Peaches and milkmaids
April 2006
‘So once you’ve planted your fruit tree you should think about feeding it.
The best is wool, or human hair – 12 per cent nitrogen. Find your local
shepherd and buy a couple of fleeces and then stake them down to the
ground.’… Er, right… Is this before or after we should ‘pop down to the
blacksmiths’ and get them to mould some iron supports for my espalier apples
and pear trees?
It’s fruit tree day at garden school and we appear to have stepped back in
time to 1790. ‘Your local shepherd’? ‘Pop down to the blacksmith’? It’s only
a matter a time before we’re urged to call on our village milkmaid. It’s all
charmingly buccolic, of course, and, as instruction goes, certainly has more
elan than the phrase ‘dash into B & Q for some Growmore’. But I worry I may
fail to locate a cast of convenient locals or that, once tracked down, they
might laugh at me in a humiliating Straw Dogs-type way.
The thought, though, of achieving perfect fan-trained peaches and apricots,
and espalier apples and pears is potent enough to make me risk humiliation.
Discounting the human hair option on the grounds that it sounds a bit Burke
and Hare, I find myself on yell.com with some trepidation and little
expectation of success.
‘Oh hello, I have a garden near the field with your sheep in, and I wondered
if you might have any fleeces that I could buy off you to use as
fertiliser…’
Expect stunned silence followed by deranged yokel cackle.
‘I’m afraid we don’t have any fleeces at the moment,’ comes a gentle voice.
‘But we will have some in about a month when we do the dagging [at least it
sounded like dagging]’
‘Shall I call back in a month then?’
‘Yes, that would be fine.’
So I’ll call back when they’ve finished the dagging.
Next I call a blacksmiths in Surrey Docks. The phone rings hopelessly into
what I imagine is a filthy cobbled yard filled by clanging iron, large
shifting horses and hulking aproned men with giant forearms. I leave a
quavering message.
‘Oh hello, I wonder if you might be able to help me with some iron supports
for espalier fruit trees…’
Within minutes comes the briskly professional reply. ‘Yes we do do espalier
tree supports; actually the last lot we did were for Lambeth Palace…’

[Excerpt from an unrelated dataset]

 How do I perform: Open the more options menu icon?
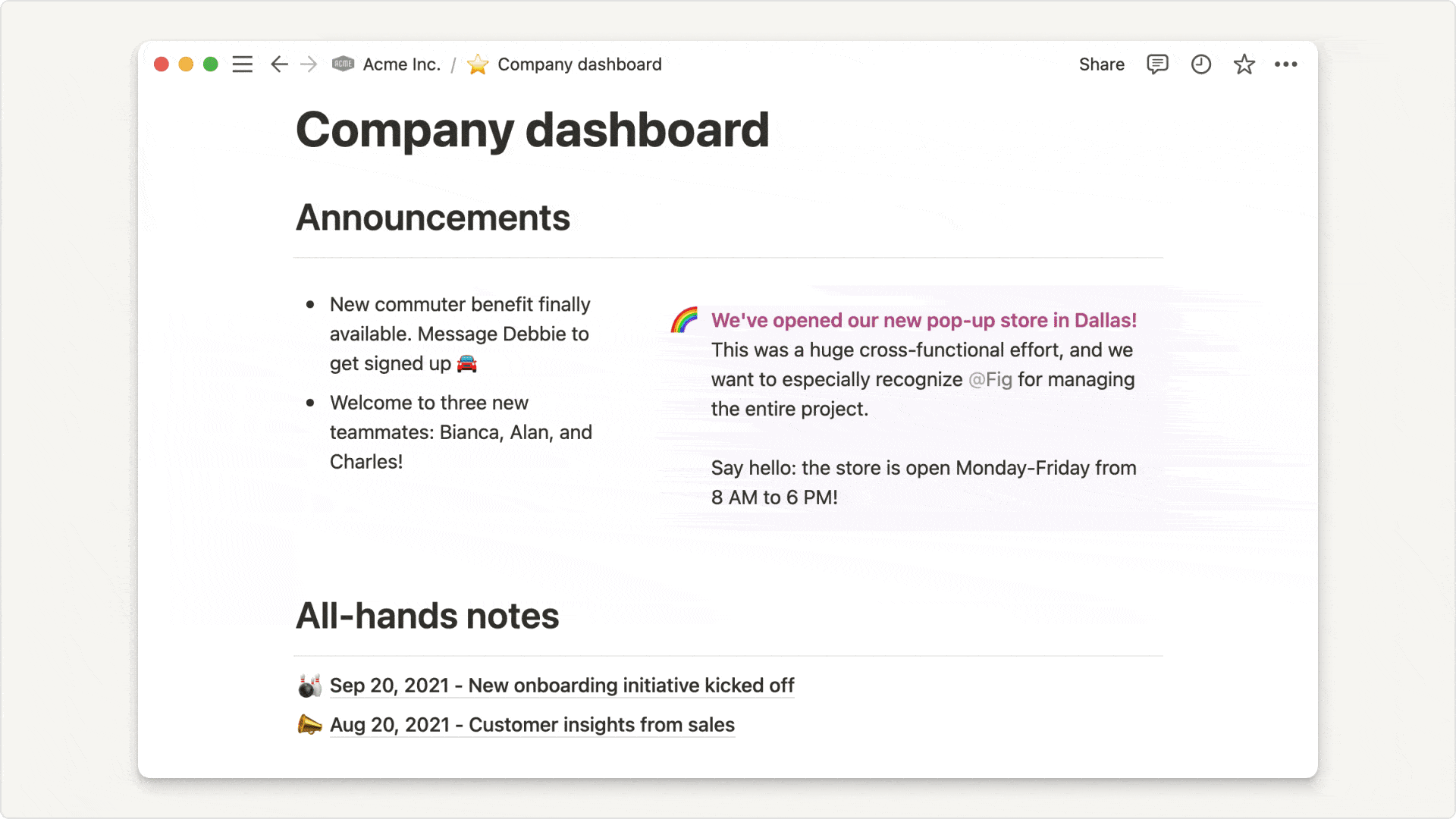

So it seems that the fruit tree expert wasn’t living in 1790 after all. I
planted the apricot, peach and fig against a south-west facing wall, pruning
back the branches to make a fan shape and tying them to bamboos that are
attached to parallel wires in the bricks. The peach is the only tricky one
since at this time of year, the early blossom must be protected from frost
at night with fleece, and the flowers hand-pollinated (just dab inside them
with a make-up brush) because there aren’t enough bees around yet.
Otherwise, it’s all fairly simple. Visitors to the garden in a month’s time
may wonder why it appears to be taken over with dead sheep, but they should
count themselves lucky it’s not human hair.